Proszę wskazać każdy wiersz zapisów zawierający słowo „height” i przepisać go w całości. Wielkość liter ma znaczenie.
——————
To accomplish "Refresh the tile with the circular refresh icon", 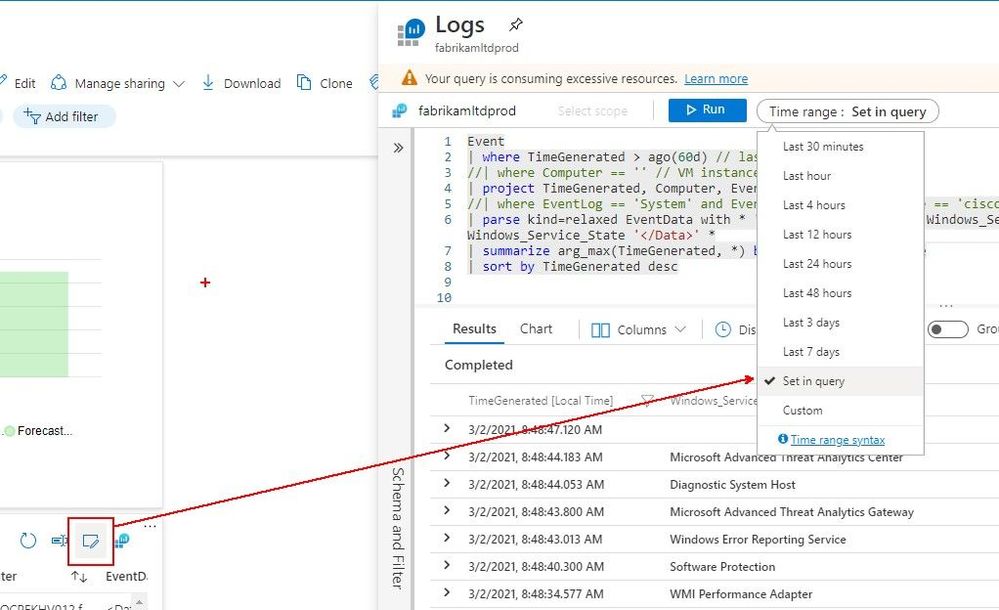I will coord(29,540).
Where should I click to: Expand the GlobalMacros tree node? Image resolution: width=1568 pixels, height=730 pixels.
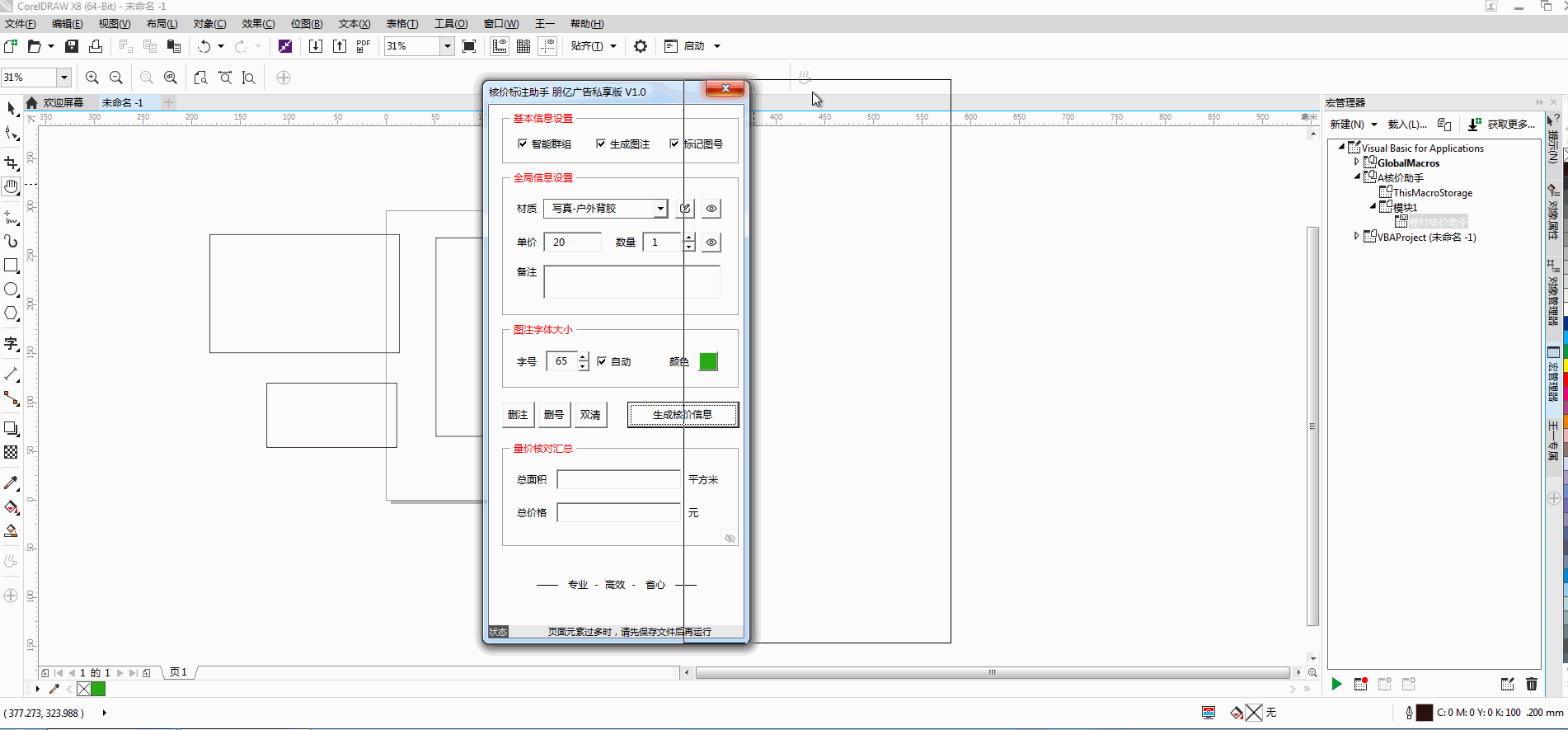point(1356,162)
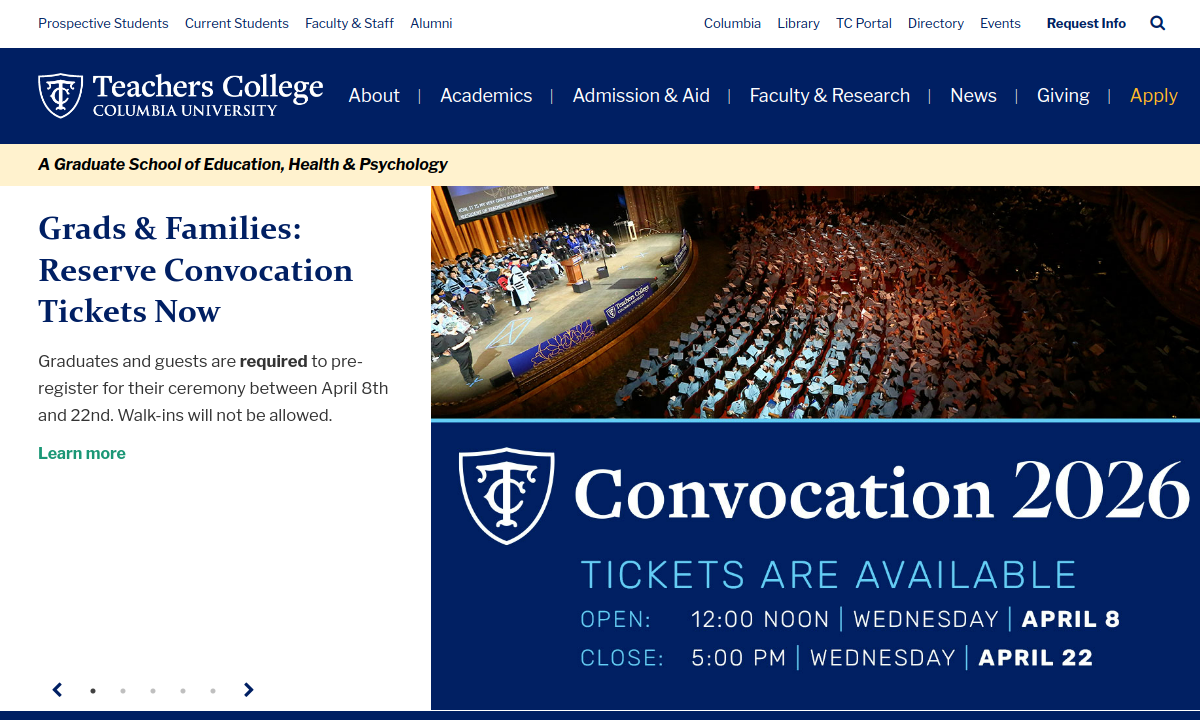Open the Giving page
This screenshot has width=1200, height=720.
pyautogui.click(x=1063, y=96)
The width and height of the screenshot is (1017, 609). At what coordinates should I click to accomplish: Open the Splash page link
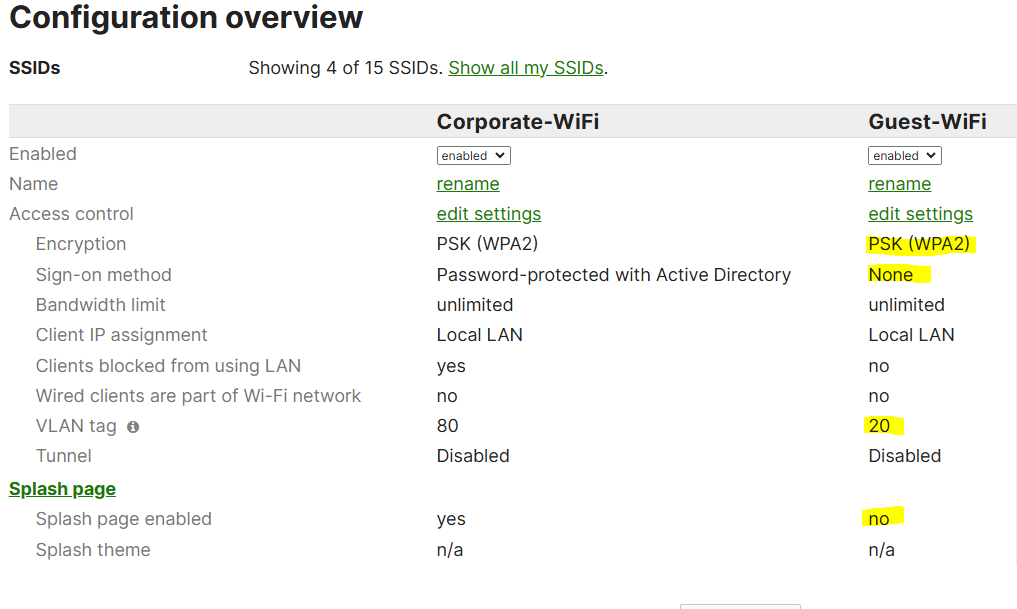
——————
Wynik zadania.
Where should I click to: Expand the GlobalMacros tree node? Image resolution: width=1568 pixels, height=730 pixels.
This screenshot has width=1200, height=720.
The width and height of the screenshot is (1017, 609). At what coordinates should I click to accomplish: Open the Splash page link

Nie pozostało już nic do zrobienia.